With one huge file you’re probably going to run into performance and stability problems. It’s probably easier to break the job up into chunks.

I sometimes do it in AI, sometimes broken up like DTF suggests, depending on the project. Whatever works best for you and/or the project.

Can someone provide guidance on installing the TraceBackground plugin? I downloaded it and put the folder into the User/Library/App… Support/Glyphs/Plugins folder but nothing happens.

· Generate an image. Keep in mind that 1 pixel = 1 unit in Glyphs at 72 DPI. The more complex your shapes are the fewer you should have in a single image—thousands of points in one Glyph slot will cause awful performance problems.
· Create a new file in Glyphs, open a letter.
· Glyph > Add Image (save!)

Records taken from a dataset:
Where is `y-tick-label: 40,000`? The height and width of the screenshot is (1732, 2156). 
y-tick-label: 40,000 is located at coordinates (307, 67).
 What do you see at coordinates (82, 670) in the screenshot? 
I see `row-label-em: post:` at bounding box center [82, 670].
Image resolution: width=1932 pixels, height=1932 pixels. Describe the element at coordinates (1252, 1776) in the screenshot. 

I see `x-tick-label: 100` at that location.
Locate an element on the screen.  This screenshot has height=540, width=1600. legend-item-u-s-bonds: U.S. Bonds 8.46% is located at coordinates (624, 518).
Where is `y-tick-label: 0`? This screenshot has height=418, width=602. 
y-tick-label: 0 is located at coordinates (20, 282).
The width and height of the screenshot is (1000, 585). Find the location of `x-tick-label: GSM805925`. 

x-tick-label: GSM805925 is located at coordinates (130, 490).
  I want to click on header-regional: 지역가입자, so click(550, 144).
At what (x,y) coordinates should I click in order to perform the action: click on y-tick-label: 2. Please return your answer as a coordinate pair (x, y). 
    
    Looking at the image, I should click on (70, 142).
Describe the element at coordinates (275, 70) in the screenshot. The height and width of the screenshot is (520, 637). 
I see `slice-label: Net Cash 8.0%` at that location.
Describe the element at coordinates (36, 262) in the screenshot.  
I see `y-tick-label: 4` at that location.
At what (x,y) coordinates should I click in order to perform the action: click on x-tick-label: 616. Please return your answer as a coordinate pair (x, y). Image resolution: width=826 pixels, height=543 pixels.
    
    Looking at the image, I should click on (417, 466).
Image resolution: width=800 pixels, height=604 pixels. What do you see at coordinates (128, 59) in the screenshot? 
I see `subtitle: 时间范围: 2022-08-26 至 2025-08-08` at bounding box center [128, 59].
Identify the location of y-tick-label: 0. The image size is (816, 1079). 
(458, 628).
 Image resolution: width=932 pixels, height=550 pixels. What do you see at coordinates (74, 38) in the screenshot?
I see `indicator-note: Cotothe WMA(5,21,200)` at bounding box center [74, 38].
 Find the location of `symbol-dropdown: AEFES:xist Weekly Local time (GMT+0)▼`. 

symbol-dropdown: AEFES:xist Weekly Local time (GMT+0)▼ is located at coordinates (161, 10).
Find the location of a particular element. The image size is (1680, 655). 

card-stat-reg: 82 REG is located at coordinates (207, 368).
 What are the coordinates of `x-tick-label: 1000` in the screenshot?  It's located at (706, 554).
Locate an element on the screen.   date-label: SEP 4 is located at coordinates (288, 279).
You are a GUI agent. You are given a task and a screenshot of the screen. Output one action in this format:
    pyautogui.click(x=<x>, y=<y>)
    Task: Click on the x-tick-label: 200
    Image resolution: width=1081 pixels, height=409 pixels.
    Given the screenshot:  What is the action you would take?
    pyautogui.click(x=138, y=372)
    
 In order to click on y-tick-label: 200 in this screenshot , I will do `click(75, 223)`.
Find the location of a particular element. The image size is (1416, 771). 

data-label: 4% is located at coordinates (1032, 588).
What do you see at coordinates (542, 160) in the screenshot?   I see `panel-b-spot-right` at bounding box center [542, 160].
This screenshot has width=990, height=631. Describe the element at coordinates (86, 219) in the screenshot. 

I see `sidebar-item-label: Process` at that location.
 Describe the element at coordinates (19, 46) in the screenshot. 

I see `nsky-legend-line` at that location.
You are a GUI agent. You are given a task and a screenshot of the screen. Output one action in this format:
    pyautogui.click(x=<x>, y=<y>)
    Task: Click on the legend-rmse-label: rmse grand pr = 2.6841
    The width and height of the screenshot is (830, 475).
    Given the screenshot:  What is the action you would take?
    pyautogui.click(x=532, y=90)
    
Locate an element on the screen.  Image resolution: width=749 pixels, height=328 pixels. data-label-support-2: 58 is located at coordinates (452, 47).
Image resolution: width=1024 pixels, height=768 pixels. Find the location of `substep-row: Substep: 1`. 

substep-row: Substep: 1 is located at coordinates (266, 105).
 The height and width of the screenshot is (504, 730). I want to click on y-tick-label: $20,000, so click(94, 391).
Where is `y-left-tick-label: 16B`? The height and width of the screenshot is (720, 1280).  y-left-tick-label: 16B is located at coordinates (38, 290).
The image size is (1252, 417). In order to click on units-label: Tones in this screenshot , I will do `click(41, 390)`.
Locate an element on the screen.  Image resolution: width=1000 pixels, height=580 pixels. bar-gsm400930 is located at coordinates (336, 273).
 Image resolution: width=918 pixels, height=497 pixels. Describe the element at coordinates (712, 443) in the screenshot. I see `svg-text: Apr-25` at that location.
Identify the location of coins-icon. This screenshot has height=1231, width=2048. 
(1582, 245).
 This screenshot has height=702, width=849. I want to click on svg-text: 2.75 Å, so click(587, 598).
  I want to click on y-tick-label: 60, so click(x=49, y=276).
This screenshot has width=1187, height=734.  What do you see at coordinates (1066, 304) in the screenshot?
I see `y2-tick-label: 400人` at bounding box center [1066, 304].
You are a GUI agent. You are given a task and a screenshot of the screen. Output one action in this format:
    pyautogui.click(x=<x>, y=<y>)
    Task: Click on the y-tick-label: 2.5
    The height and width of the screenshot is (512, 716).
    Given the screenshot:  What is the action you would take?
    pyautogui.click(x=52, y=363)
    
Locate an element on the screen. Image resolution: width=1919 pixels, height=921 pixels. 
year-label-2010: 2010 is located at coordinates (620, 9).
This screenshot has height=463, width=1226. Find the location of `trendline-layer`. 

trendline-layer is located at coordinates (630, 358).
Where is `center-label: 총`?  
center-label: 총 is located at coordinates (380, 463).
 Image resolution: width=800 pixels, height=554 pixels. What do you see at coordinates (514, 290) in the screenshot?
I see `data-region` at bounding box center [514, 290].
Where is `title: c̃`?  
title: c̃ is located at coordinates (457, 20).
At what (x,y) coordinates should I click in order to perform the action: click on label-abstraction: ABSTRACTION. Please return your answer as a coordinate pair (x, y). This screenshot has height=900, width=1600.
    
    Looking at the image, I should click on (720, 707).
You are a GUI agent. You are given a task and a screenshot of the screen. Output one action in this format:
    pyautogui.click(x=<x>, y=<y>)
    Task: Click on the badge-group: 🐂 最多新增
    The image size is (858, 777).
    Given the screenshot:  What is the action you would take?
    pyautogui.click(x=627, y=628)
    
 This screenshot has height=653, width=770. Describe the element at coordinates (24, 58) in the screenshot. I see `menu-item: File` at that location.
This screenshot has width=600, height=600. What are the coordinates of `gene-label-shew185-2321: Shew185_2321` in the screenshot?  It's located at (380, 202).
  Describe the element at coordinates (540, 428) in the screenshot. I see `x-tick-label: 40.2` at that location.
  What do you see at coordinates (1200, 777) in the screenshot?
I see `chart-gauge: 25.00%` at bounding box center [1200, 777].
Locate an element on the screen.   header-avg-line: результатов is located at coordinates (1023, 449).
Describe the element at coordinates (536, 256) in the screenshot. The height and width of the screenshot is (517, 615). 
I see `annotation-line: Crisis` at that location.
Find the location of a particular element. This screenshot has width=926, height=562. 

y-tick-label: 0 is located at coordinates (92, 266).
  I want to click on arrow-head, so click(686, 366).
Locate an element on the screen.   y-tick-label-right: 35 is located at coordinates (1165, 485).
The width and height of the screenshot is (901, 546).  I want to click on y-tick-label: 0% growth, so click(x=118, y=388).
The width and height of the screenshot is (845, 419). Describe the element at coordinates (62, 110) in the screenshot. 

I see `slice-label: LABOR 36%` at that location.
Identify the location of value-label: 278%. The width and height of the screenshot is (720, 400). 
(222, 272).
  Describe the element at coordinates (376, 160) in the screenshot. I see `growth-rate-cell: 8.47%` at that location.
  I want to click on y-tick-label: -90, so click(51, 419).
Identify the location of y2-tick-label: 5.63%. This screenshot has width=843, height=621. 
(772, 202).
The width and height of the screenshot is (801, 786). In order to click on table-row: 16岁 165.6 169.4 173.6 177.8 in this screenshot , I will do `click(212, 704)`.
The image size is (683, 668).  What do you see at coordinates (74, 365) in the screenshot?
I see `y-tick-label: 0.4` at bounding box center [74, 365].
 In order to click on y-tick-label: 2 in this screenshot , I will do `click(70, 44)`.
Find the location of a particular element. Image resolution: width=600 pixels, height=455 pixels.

Tasks for this exercise:
1) Print the stretch of the text on tracing images in Glyphs from "Can someone provide" through "but nothing happens.".
2) In the text on tracing images in Glyphs, translate this sentence into Spanish: "It’s probably easier to break the job up into chunks."
3) Please carry on the text about tracing images in Glyphs from the point where it stops.

Task answers:
1)
Can someone provide guidance on installing the TraceBackground plugin? I downloaded it and put the folder into the User/Library/App… Support/Glyphs/Plugins folder but nothing happens.

2) Probablemente sea más fácil dividir el trabajo en partes.

3)
· Filter > Trace Background (save!)
· Paths > Tidy Up Paths (save!)
· Now copy/paste your glyphs to the appropriate slots in your font file.

Did you restart Glyphs after you installed the plugin?

I did restart it. I’ll try again tonight.
The TraceBackground folder contains multiple files; Is dropping that entire folder into the Plugins folder the correct way to do it? I originally installed RMX successfully, and that was a single file so I wonder if I’m missing something.

It should be a file with a .glyphsFilter suffix.